Left ventricular assist devices (LVADs) are gaining more traction in the world of heart failure primarily as a bridge-to-transplantation or destination therapy (ie, ineligible for a heart transplant). These patients often times develop gastrointestinal (GI) bleeds requiring transfusion and endoscopic interventions. But why?

By unloading the LV with an LVAD, many patients can no longer generate the conditions required to open their aortic valve. Therefore, all of their LV cardiac output is through the LVAD in a “continuous flow” model of circulation. These patients often don’t have palpable pulses and have narrow pulse pressures (ie, BP of 80/78 mmHg).

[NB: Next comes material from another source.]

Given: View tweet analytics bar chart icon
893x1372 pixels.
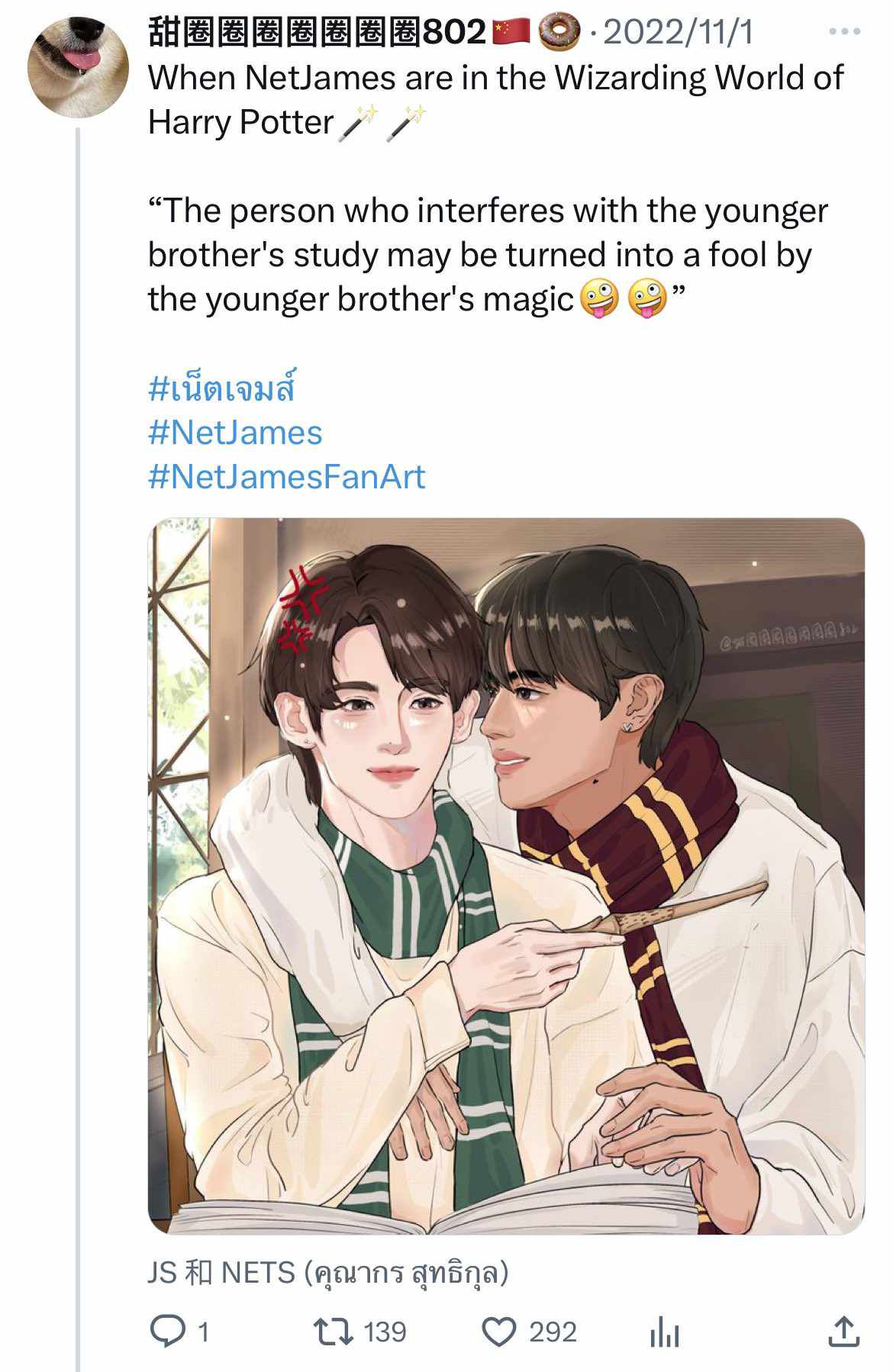Looking at the screenshot, I should [x=665, y=1332].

Patients develop an acquired von Willebrand disease (vWD) caused by LVAD motor sheer forces destroying high molecular weight vWF multimers normally involved in stabilizing primary hemostasis. Furthermore, a low pulse pressure creates relative hypoperfusion to the GI tract. In response, submucosal vascular proliferation occurs. So now you have extra blood vessels in a patient with defective platelet aggregation and on pharmacologic anticoagulation (heparin, Coumadin)… yeah, there’s a good reason to bleed. GI bleeding from angiodysplasia in the context of aortic stenosis (Heyde’s syndrome) has a similar mechanism. Interestingly in prior studies, vWF multimeter levels increased once pulsatility was regained in LVADs or after an aortic valve replacement in Heyde’s.

Addressing this recurring issue can be extremely challenging! If one decreases the LVAD pump speed to increase native pulsatility, they risk overt heart failure (the patient has an LVAD for a reason!) If anticoagulation is decreased, they risk clot formation. This remains an interesting area of research.